Report the count of lines below in which the string "Switch" occurs; include nothing else.

────────

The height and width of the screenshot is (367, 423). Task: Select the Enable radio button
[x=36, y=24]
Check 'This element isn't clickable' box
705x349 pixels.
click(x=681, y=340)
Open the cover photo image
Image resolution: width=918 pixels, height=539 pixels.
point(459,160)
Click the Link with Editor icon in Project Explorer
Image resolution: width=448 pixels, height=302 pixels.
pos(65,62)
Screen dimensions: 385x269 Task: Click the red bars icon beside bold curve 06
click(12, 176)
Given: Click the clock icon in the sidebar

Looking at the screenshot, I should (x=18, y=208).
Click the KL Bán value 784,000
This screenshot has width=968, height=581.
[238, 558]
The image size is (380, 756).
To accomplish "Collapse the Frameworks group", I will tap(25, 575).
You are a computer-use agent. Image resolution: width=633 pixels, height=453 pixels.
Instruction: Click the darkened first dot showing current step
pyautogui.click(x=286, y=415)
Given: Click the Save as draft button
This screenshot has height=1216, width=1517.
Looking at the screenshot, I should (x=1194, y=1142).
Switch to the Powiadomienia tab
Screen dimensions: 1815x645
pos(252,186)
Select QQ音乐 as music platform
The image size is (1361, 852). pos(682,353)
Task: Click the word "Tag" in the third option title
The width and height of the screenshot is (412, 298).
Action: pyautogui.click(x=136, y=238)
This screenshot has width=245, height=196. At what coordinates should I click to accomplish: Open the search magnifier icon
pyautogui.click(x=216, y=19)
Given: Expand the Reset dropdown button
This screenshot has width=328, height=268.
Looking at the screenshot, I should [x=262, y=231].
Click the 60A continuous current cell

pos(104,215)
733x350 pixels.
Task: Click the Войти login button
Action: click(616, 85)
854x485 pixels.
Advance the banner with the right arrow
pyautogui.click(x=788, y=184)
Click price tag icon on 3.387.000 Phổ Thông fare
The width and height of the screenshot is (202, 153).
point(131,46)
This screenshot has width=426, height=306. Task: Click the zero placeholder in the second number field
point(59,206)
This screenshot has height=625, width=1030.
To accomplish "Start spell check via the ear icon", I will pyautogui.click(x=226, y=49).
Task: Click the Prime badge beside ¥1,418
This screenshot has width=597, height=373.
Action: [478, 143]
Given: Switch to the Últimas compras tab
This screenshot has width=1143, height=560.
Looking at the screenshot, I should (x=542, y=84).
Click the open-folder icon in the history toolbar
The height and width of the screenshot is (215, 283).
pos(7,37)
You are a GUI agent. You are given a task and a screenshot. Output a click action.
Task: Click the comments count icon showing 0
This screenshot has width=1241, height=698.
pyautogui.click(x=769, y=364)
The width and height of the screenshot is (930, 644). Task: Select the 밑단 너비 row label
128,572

────────

• **Result**
2